RKO Pictures began Bombardier as a project in 1940, with several rewrites to incorporate changes in world events. With full cooperation of the United States Army Air Forces, the film was in production from October 12 to December 18, 1942, with six weeks of the filming done on location at Kirtland Army Air Base. All the aviation cadets in training at the base were used as extras, and veteran aircrews assigned to the school as instructors flew the B-17s used in formation shots at the end of the film. At Kirtland, filming featured live action photography of training aircraft including Beech AT-11 Kansan trainers, as well as Boeing B-17C and E series Flying Fortresses, Consolidated B-24 Liberators, Douglas B-18 Bolos and North American B-25 Mitchell bombers. A Junkers Ju 87 and Vought SB2U Vindicator dive bombers are briefly seen at the beginning of the film. The production moved to Midland, Texas to film the Japanese bombing scenes.

===Crew===
Notable members of the film crew included Robert Wise as film editor, and Robert Aldrich as second assistant director. Lambert Hillyer directed filming (uncredited) of an aerial sequence, while Joseph F. Biroc completed the cinematography work begun and credited to Nicholas Musuraca.

===Writing===
The central conflict between competing points of view over the importance of specialized bombardier training in Bombardier reflected an actual doctrinal struggle within the U.S. Army Air Corps between 1939 and December 1941, when, as in the film, the proponents of specialized training won out.
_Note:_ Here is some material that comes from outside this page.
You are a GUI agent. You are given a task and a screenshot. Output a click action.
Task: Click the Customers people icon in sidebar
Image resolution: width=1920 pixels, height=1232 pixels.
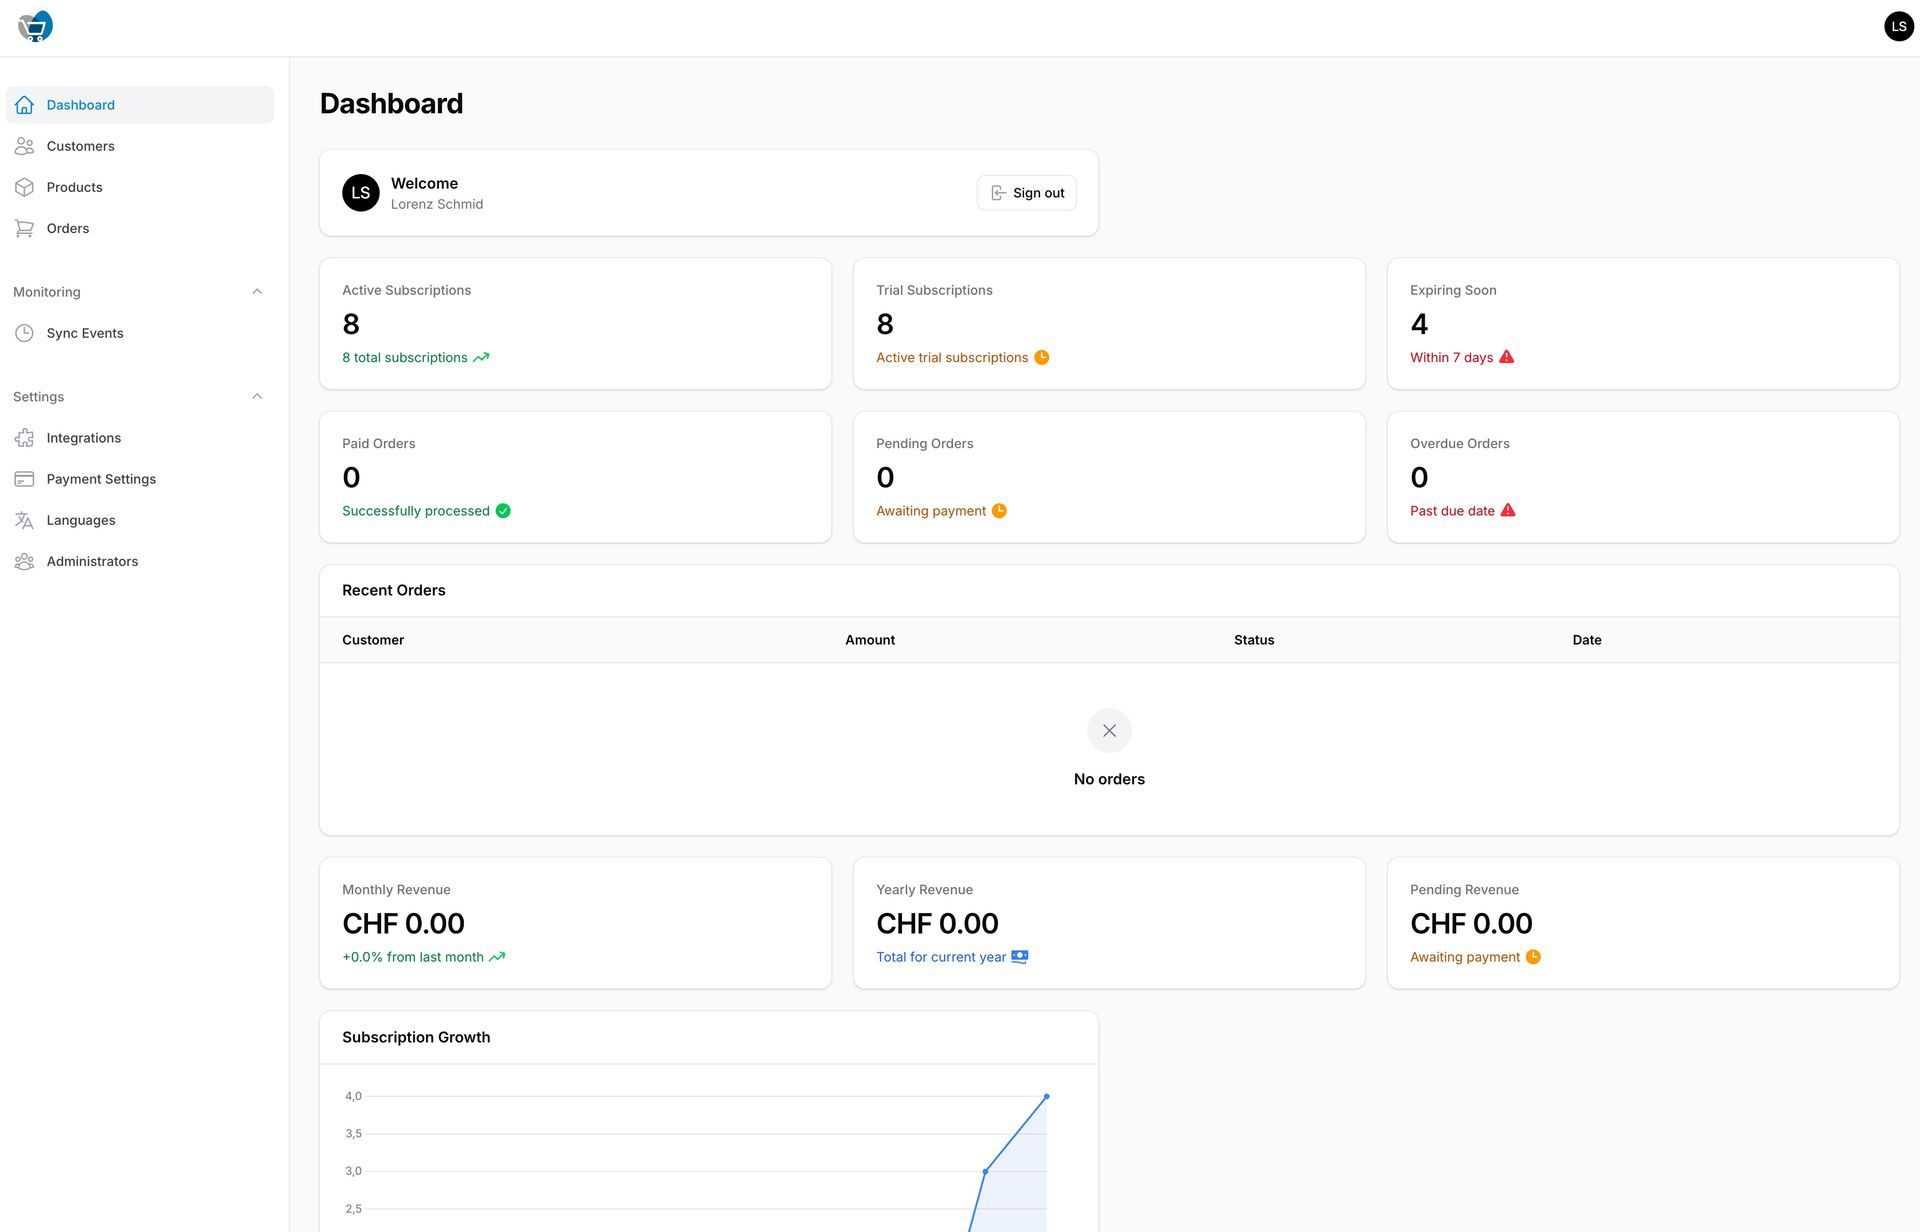coord(25,146)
Three attempts at developing a school had been tried since July 1940 at Lowry Field, Colorado; Barksdale Field, Louisiana; and Ellington Field, Texas, before the permanent school was established at Kirtland by Col. John D. Ryan as the first step in meeting a wartime goal of training 30,000 bombardiers.

===Sets===
Albuquerque Army Air Base (renamed Kirtland in February 1942) was constructed from January to August 1941 on the site of the former Oxnard Field (a private airport) in Albuquerque, at which time the 19th Bomb Group (commanded in combat by Col. Eugene Eubank, who introduces the film) completed training for deployment to the Philippines. A permanent Bombardier Training School, the first of 10 in the southwest United States, opened in December 1941 at Albuquerque Army Air Base and eventually graduated more than 5,000 bombardiers.

==Reception==
Bombardier premiered on May 14, 1943, at Kirtland AAB, (now Kirtland AFB). Despite a blistering review from Bosley Crowther, the film was well received by the public. In 1993, 50 years after its first release, a colorized version was released on VHS by Turner Home Entertainment.

===Box office===
Bombardier was popular with audiences and earned RKO a profit of $565,000.

===Awards===
Bombardier received an Academy Award nomination in 1944 for Best Special Effects: Vernon L. Walker (photographic), James G. Stewart and Roy Granville (sound).

===Legacy===
Bombardier featured a supporting character, the Mexican-American Chito played by Richard Martin. Chito was created by screenwriter Jack Wagner, who had been brought in to work on the screenplay. Chito proved so popular RKO used the character as a sidekick in a series of Westerns, notably with Tim Holt.

The Larry Beinhart novel American Hero, source material for the film Wag The Dog, posits that the film was the inspiration for the Operation Desert Storm videos of guided bombs falling down smokestacks and air vents.